Cóż mogę powiedzieć weekend wyprzedaży tak średnio udany, ale przynajmniej pieniądze zostały w portfelu :D więc nie ma tego złego co by na dobre nie wyszło :)

Jakoś dzisiaj nie miałam zbyt dużego apetytu kolacja wciskana na siłę nie pamiętam kiedy mi się to zdarzyło mam nadzieję, że ta sytuacja jest przejściowa.

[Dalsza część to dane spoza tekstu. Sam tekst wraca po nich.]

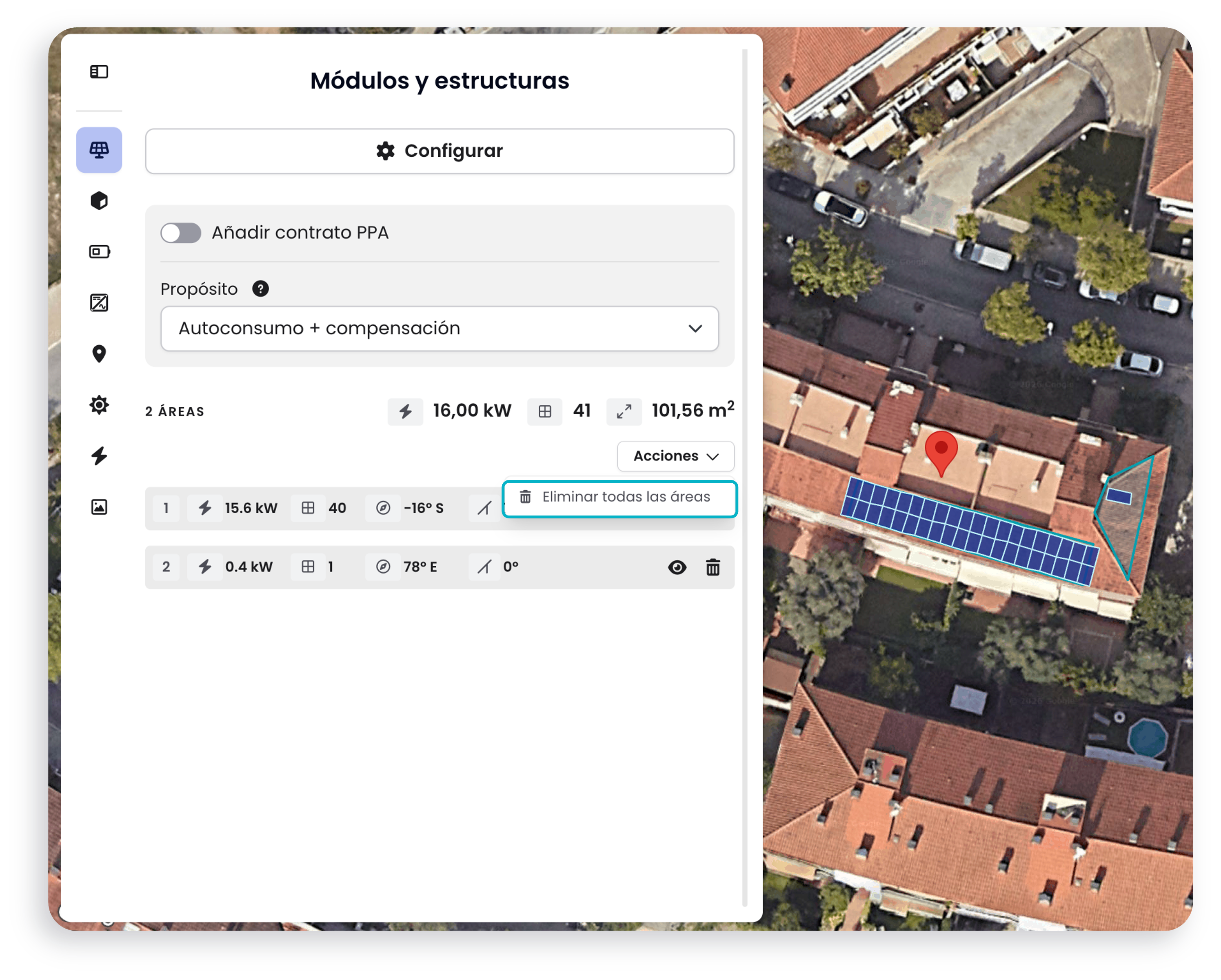Show help for Propósito
Viewport: 1221px width, 980px height.
point(260,289)
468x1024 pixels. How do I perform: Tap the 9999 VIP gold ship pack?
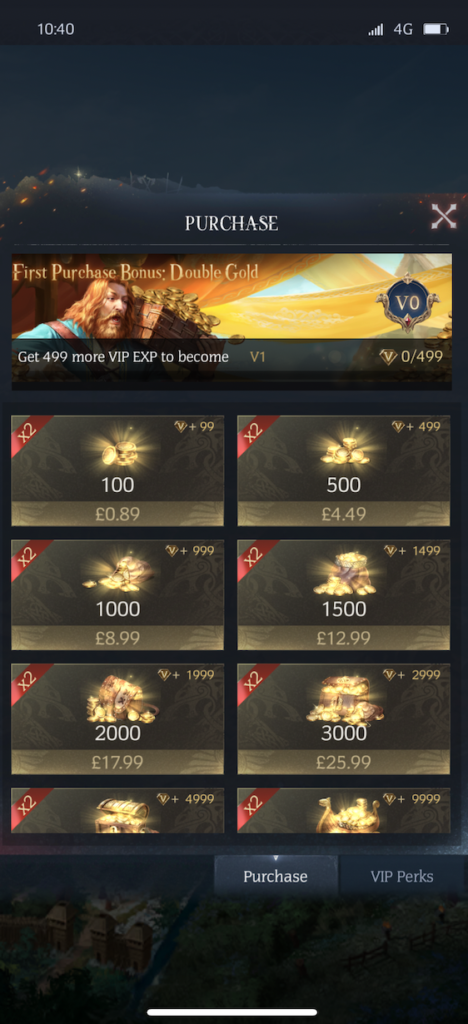(343, 810)
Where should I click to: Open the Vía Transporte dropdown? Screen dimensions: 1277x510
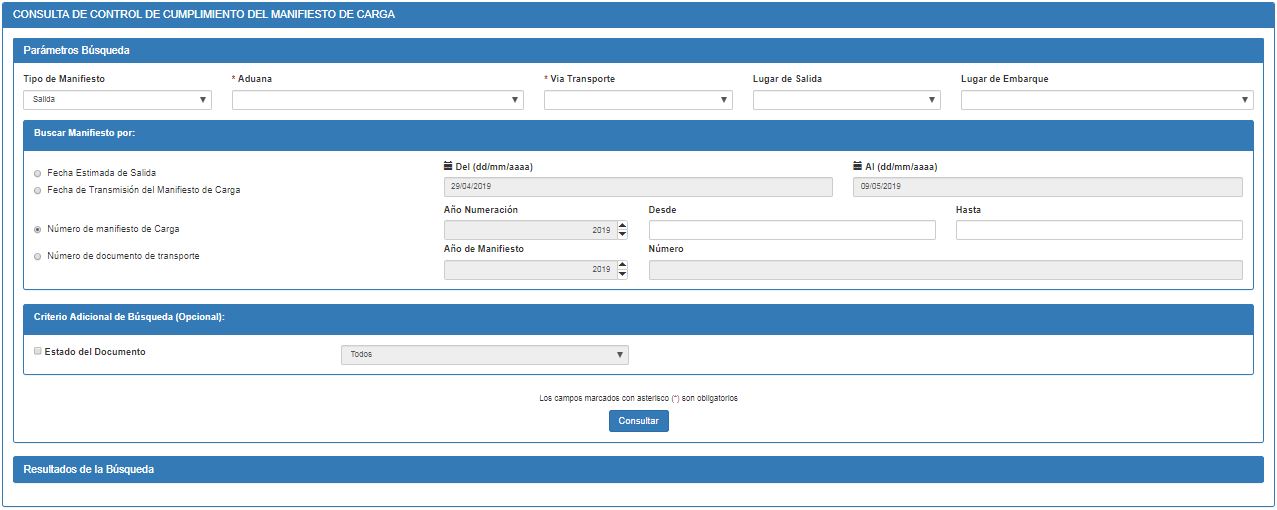(637, 100)
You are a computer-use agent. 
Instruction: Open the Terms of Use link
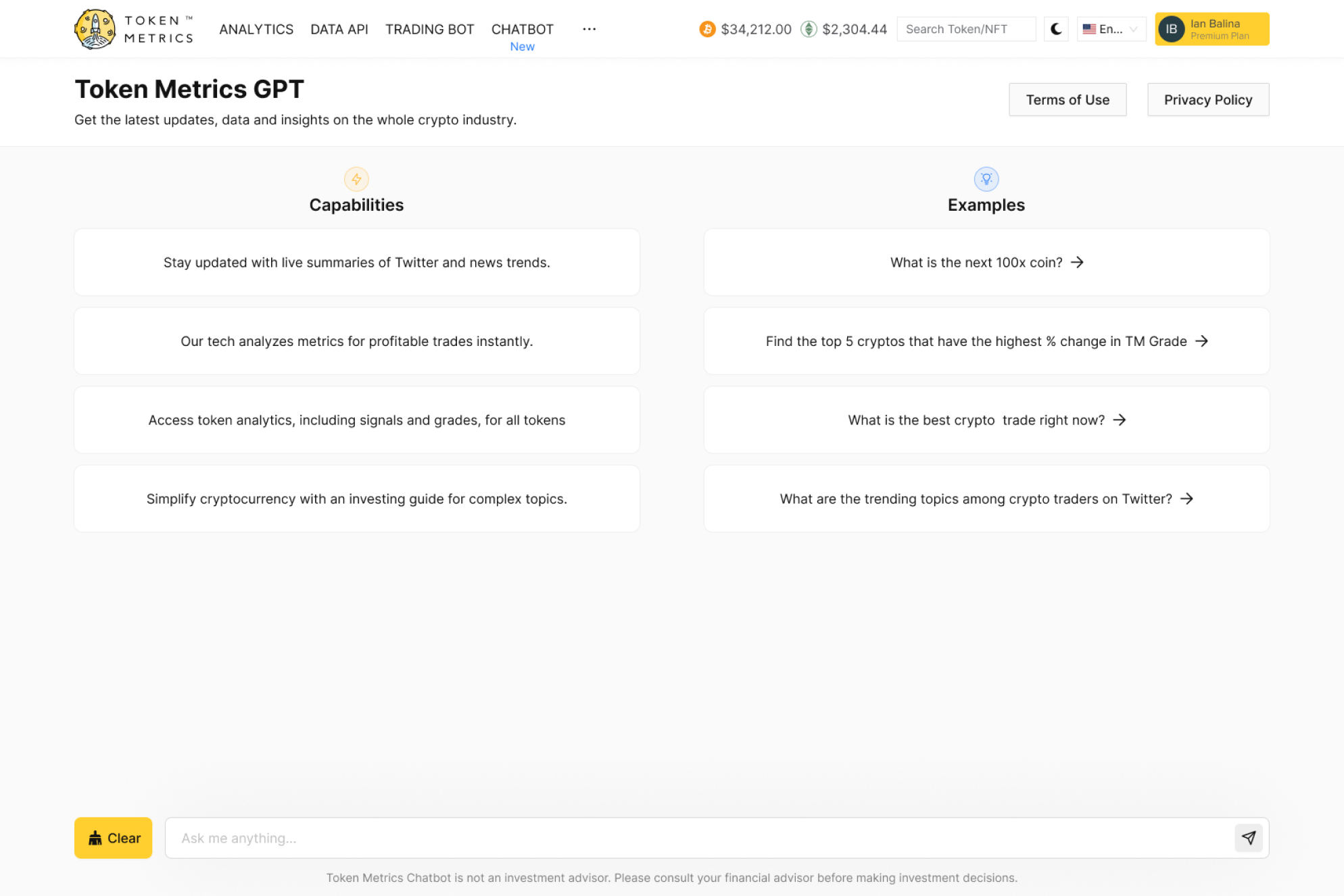(1067, 100)
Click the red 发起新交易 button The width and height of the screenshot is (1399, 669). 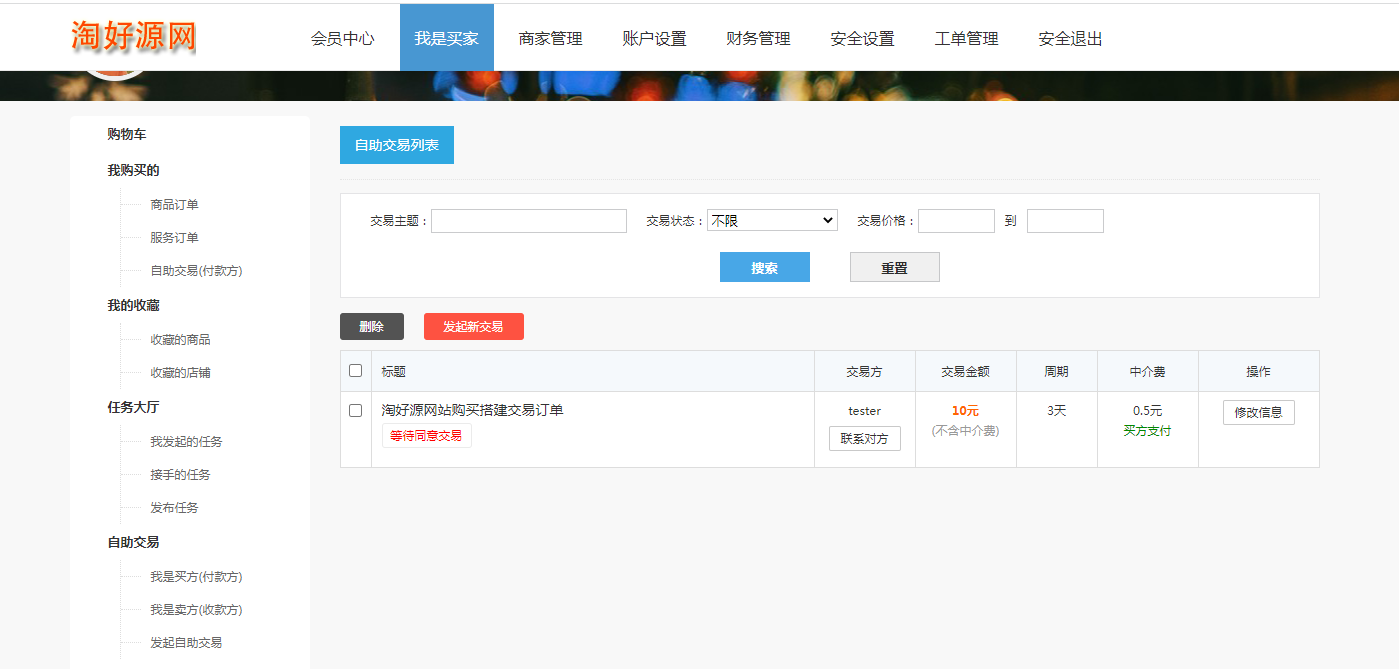(473, 327)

Śniadanie    Kawa zabielana bez cukru         200ml      50kcal

Obiad           Roladka z kurczaka                   122g     228kcal 

                     Ziemniaki                                  150g     113kcal

                     Surówka                                    100g      91kcal

                      Sos                                            40g      76kcal

Kolacja           Gruszka                                  159g      92kcal

                      Banany                                    259g    251kcal

                     Mandarynki                              138g       73kcal

                     Kawa zabielana bez cukru      200ml       50kcal

Razem                                                                      1024kcal

+         Woda czysta                                         2l

Dobranoc wszystkim(noc) (kwiatek) miłych snów :)                               

         

  • geza..

    geza..

    26 listopada 2018, 12:09

    Zazdroszecze kochana!...zebym to ja nie miala raz apetytu....nabardziej wieczorem mnie nachodzi;)...ale juz postanowilam...przez Advent koniec jedzenia o 18-tej ...zobacze co z tego wyjdzie;) buziaki i milego dnia zycze;) geza

    • Cefira

      Cefira

      26 listopada 2018, 22:11

      Ja tam jadam kolację miedzy 21 a 22 godziną chyba że mam straszny głód wcześniej. jednak zycze udanych eksperymentów chociaż przecież nie musisz ich robić :) Buzialki :)***

    • geza..

      geza..

      27 listopada 2018, 10:12

      to nie eksperymenty....jakis czas temu stosowalam 8/16....i ostatni posilek byl o 17 - 17.30....i taka przerwa w jedzeniu jest super...teraz to non stop cos chrupie i czasem jeszcze w lozku jak wlacze tablet to potrafie wyjsc po jakis pychotki;)...troche przerwy w jedzeniu jest super...tlko tak trudno ostatnio mi tego pilnowac;) buziaki ;)

    • Cefira

      Cefira

      28 listopada 2018, 21:41

      Dasz radę. Powodzenia :)***

  • karmelikowa

    karmelikowa

    26 listopada 2018, 06:33

    Dla mnie cała ta wyprzedaż to nic takiego A ludzie tak szaleją...:/ jak by się bylo na kupnie czegoś to wtedy możana coś kupić taniej.ja zanim coś kupię to zawsze przeanalizuje czy będę w tym chodzić i czy jest mi to potrzebne czy leżało nie będzie, tak już mam :) Może dobrze bo przez to nie nakupie niepotrzebnych i zbędnych rzeczy. ..

    • Cefira

      Cefira

      26 listopada 2018, 22:13

      Myślałam że dostanę jakąś fajną sukienkę po okazyjnej cenie. Nie było okazyjnej ceny a sukienki takie że pożal się boże nawet bez przecen. No cóż o tak bywa chyba bede musiała coś upolować w necie :)

  • karmelikowa

    karmelikowa

    26 listopada 2018, 06:31

    Komentarz został usunięty

  • Fit&Chic

    Fit&Chic

    25 listopada 2018, 23:09

    Ja nic nie upolowałem ale dreptałam prawie 3h po sklepach więc trening nóg zaliczony

    • Cefira

      Cefira

      26 listopada 2018, 22:14

      To jedyna korzyść też wędrowałam przez 2 godziny .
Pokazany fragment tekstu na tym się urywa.